Collier v. United States, Docket No. 17-2402

Decision Date01 March 2021
Docket NumberAugust Term, 2017,Docket No. 17-2402
Citation989 F.3d 212
Parties Keith COLLIER, Petitioner-Appellant, v. UNITED STATES of America, Respondent-Appellee.
CourtU.S. Court of Appeals — Second Circuit

James P. Egan, Assistant Federal Public Defender, for Lisa A. Peebles, Federal Public Defender for the Northern District of New York, Syracuse, NY, for Petitioner-Appellant Keith Collier.

Steven D. Clymer (Nicolas Commandeur, on the brief), Assistant United States Attorneys, for Antoinette T. Bacon, Acting United States Attorney for the Northern District of New York, Syracuse, NY, for Respondent-Appellee United States of America.

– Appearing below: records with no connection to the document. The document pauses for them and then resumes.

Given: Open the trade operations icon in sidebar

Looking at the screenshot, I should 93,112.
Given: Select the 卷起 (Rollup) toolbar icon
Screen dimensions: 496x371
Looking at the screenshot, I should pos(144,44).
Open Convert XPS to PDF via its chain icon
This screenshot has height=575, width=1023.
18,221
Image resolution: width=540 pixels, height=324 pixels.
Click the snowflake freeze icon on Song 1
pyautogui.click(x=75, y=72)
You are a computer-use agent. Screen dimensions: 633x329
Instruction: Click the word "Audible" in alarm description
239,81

Before: Carney, Circuit Judge,* and Koeltl, District Judge.

Carney, Circuit Judge:

Keith Collier appeals from a 2017 decision and order of the United States District Court for the Northern District of New York (McAvoy, J. ) denying his motion under 28 U.S.C. § 2255. In 2016, Collier sought vacatur of his 1997 conviction for "[u]sing or carrying a firearm during the commission of a crime of violence" in violation of 18 U.S.C. § 924(c)(1). J.A. 14, 20, 23.1 In 1997, a jury also found him guilty of the "crime of violence" of "attempted [federal bank] robbery by force, violence or intimidation" in violation of 18 U.S.C. § 2113(a), and several other counts. J.A. 23-24. Applying the then-mandatory United States Sentencing Guidelines ("U.S.S.G" or "Guidelines") (1997), the district court sentenced Collier primarily to a term of 270 months’ incarceration. A significant portion of his sentence stemmed from the district court's determination that his conviction for attempted federal bank robbery, combined with his prior New York state convictions for attempted second-degree robbery and second-degree robbery, rendered him a career offender under § 4B1.1 of the governing version of the Guidelines.2

We have held decision on this matter pending resolution of closely related issues presented by other appeals in our Court.3 Those decisions have now been issued and the parties have filed supplemental briefing addressing the decisions’ impact on Collier's case.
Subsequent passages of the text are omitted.